Administrative Decisions Review Act 1997

Civil and Administrative Tribunal Act 2013

Duties Act 1997

Taxation Administration Act 1996

Cases Cited:

Briginshaw v Briginshaw (1938) 60 CLR 336; [1938] HCA 34

Bronze Wing International Pty Ltd v SafeWork NSW [2017] NSWCA 41

Chief Commissioner of State Revenue v Ferrington (GD) (2004) NSWADTAP 41

Jones v Dunkel (1958-59) 101 CLR 298

Neat Holdings Pty Ltd v Karajan Holdings Pty Ltd (1992) 67 ALJR 170

Seltsam Pty Ltd v McGuiness [2000] NSWCA 29; (2000) 49 NSWLR 262

Sullivan v Civil Aviation Safety Authority (2014) 226 FCR 555 [2014] FCAFC 93

Texts Cited:

None Cited

Category:Principal judgment
Parties: Zeinab Kheireddine (Applicant)
Chief Commissioner of State Revenue (Respondent)
Representation: Slim J (Agent)(Applicant)
S T Hanscomb Counsel (Respondent)
Crown Solicitor (Respondent)
File Number(s): 2024/00158053
Publication restriction: Nil

REASONS FOR DECISION

  1. The applicant purchased a property at Liverpool (“the Property”) by a contract dated 13 August 2019 and transferred it into her name on 3 June 2019. The applicant received a concession from duty under the First Home Buyers Assistance Scheme (“FHBA Scheme”) in respect of the transfer duty payable.

+-------+

TO DO ::
(A) Repeat the portion of the duty concession decision starting at "Seltsam Pty Ltd" and ending at "Hanscomb Counsel (Respondent)".
(B) Rewrite the block of the duty concession decision that begins "Category:Principal judgment" as a short bulleted list that keeps its facts.
(C) Take the duty concession decision further, writing the reasons that come after its last sentence.
The lines that follow are drawn from a separate source and are unrelated to the duty concession decision.

+-------+

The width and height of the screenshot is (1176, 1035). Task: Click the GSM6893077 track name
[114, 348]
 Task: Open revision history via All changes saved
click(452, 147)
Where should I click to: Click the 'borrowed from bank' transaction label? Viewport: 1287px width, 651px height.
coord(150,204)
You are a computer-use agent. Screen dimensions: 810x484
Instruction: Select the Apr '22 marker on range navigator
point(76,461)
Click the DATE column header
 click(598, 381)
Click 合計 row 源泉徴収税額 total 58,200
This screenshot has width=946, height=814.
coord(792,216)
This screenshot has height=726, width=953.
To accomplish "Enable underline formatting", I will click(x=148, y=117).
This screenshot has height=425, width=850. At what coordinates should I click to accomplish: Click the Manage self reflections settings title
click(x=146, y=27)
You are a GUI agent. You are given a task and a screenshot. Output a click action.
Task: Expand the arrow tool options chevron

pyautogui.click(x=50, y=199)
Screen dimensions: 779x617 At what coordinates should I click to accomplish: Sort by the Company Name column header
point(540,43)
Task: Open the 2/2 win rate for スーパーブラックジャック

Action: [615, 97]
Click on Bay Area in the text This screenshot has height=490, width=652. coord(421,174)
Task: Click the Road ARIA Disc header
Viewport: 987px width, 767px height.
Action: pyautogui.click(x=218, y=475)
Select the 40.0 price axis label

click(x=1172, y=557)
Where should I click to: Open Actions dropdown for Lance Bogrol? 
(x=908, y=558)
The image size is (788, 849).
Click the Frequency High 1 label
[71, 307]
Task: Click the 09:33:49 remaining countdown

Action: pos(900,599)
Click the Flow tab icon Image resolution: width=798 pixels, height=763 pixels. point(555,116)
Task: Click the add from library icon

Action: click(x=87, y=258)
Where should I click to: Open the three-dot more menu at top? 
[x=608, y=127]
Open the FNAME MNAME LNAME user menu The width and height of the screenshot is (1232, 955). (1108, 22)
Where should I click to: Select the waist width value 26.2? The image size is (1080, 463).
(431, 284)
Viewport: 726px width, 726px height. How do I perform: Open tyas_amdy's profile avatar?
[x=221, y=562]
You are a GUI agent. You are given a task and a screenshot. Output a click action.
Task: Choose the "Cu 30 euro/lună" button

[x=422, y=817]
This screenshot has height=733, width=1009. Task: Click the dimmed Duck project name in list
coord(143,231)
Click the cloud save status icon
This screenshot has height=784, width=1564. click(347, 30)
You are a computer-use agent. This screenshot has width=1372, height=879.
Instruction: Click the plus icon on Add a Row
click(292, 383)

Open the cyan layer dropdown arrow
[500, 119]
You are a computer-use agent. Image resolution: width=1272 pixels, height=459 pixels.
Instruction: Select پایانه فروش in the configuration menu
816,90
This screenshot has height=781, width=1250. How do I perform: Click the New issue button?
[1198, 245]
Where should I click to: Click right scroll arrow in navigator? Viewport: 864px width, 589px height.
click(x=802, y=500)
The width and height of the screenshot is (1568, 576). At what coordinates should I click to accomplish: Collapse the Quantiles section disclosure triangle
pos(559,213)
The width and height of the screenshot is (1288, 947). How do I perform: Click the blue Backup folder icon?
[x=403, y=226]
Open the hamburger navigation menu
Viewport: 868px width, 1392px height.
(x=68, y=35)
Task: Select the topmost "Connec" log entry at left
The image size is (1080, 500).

+-------+

RESULTS OF THE TASKS ::
(A)
Seltsam Pty Ltd v McGuiness [2000] NSWCA 29; (2000) 49 NSWLR 262

Sullivan v Civil Aviation Safety Authority (2014) 226 FCR 555 [2014] FCAFC 93

Texts Cited:

None Cited

Category:Principal judgment
Parties: Zeinab Kheireddine (Applicant)
Chief Commissioner of State Revenue (Respondent)
Representation: Slim J (Agent)(Applicant)
S T Hanscomb Counsel (Respondent)

(B)
- Category: principal judgment
- Applicant: Zeinab Kheireddine, represented by Slim J as agent
- Respondent: Chief Commissioner of State Revenue, represented by S T Hanscomb of counsel and by the Crown Solicitor
- File number: 2024/00158053
- Publication restriction: none

(C)
  2. On 23 November 2023, the respondent issued a notice of assessment (“assessment”) indicating that the applicant was liable for outstanding transfer due in the sum of $21,327.16. Comprising $13 200 of additional duty, interest of $4723.16 and 30% penalty tax of $3 954. On 14 December 2023 the applicant raised an objection to the assessment. On 19 March 2024, the respondent issued a notice to the applicant informing her that her objection had been resolved by way of disallowance. On 29 April 2024 the applicant made an application to this Tribunal seeking review of the respondent’s assessment.

  3. Under the FHBA Scheme, an exemption from duty is made available to assist people who are purchasing their first home. A condition of the exemption is set out in section 76(1) of the Duties Act 1997 (NSW) (“Duties Act”) as the “residence requirement”. 

  4. The requirement is:

… occupied by the first home owner as their principal place of residence for a continuous period of at least 6 months, with that occupation commencing within 12 months (or such longer period as the Chief Commissioner may approve) after completion of the agreement or transfer.

  1. The issues for determination are whether Ms Kheireddine occupied the Property for a continuous period of at least 6 months within 12 months after settlement. If the answer to that question is yes, the second question is whether the Property was occupied by Ms Kheireddine as her principal place of residence.

  2. For the reasons below the applicant’s application is upheld and the respondent’s decision made on 23 November 2023 is set aside.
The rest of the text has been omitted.